Required task → Please update the entries in the stretch from the line containing "Where should I click to: Expand" through the line containing "Select the Zoom" by swapping "GUI agent" for "interface agent" and keeping everything else unchanged. Return only those lines.

Input →
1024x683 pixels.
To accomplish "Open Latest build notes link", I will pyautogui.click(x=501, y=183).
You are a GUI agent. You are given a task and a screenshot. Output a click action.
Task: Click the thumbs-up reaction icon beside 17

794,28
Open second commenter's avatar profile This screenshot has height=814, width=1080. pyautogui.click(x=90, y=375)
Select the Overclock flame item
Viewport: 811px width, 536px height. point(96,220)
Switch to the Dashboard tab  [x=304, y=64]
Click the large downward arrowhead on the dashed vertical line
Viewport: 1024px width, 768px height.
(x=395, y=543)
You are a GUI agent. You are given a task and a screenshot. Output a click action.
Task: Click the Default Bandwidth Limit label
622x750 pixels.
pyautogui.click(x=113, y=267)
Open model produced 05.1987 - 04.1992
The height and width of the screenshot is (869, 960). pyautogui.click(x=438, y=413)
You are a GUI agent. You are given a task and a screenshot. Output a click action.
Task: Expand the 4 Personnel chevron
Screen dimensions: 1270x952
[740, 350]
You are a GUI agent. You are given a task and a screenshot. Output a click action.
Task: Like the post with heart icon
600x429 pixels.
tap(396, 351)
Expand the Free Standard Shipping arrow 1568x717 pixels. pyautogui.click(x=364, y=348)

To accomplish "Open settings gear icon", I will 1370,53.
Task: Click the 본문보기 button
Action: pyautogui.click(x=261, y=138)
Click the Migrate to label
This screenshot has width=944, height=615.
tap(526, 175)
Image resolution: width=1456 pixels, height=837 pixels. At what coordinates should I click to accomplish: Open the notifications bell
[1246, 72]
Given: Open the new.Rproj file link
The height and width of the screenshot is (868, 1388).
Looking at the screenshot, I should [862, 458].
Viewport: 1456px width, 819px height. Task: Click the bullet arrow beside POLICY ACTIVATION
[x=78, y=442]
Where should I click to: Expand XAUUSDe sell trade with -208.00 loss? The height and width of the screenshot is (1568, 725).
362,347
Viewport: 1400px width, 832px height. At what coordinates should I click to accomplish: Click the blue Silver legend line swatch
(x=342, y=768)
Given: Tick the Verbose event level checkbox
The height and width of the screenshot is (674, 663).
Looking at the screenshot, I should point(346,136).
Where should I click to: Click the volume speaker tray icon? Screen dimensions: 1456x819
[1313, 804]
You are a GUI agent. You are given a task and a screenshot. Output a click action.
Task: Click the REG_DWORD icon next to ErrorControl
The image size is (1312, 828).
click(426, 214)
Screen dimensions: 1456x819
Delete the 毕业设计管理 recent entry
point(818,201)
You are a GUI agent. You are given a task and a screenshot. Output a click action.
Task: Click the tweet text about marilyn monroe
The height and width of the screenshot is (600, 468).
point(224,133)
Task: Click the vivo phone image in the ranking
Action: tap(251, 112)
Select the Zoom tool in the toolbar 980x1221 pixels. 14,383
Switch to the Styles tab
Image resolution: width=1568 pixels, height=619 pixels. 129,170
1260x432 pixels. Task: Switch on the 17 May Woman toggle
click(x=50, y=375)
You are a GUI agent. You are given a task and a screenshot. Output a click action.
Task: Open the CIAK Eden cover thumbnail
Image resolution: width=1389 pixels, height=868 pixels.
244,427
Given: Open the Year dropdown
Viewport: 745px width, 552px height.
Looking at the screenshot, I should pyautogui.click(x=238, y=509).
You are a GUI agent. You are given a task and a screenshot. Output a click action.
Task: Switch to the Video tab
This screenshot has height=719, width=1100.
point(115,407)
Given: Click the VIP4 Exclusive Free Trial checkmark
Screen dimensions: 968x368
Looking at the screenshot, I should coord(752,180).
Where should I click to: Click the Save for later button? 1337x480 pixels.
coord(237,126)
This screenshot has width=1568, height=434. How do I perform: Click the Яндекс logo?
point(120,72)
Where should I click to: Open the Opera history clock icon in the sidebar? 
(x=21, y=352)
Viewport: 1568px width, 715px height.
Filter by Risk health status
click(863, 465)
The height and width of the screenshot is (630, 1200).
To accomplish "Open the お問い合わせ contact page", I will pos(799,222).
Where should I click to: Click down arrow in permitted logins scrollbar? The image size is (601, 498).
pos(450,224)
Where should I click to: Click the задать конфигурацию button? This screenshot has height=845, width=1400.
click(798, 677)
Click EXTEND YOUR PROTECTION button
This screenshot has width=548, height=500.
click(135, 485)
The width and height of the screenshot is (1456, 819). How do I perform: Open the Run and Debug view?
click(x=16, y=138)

Answer for the task →
Where should I click to: Expand XAUUSDe sell trade with -208.00 loss? The height and width of the screenshot is (1568, 725).
362,347
Viewport: 1400px width, 832px height. At what coordinates should I click to accomplish: Click the blue Silver legend line swatch
(x=342, y=768)
Given: Tick the Verbose event level checkbox
The height and width of the screenshot is (674, 663).
Looking at the screenshot, I should point(346,136).
Where should I click to: Click the volume speaker tray icon? Screen dimensions: 1456x819
[1313, 804]
You are a interface agent. You are given a task and a screenshot. Output a click action.
Task: Click the REG_DWORD icon next to ErrorControl
The image size is (1312, 828).
click(426, 214)
Screen dimensions: 1456x819
Delete the 毕业设计管理 recent entry
point(818,201)
You are a interface agent. You are given a task and a screenshot. Output a click action.
Task: Click the tweet text about marilyn monroe
The height and width of the screenshot is (600, 468).
point(224,133)
Task: Click the vivo phone image in the ranking
Action: tap(251, 112)
Select the Zoom tool in the toolbar 980x1221 pixels. 14,383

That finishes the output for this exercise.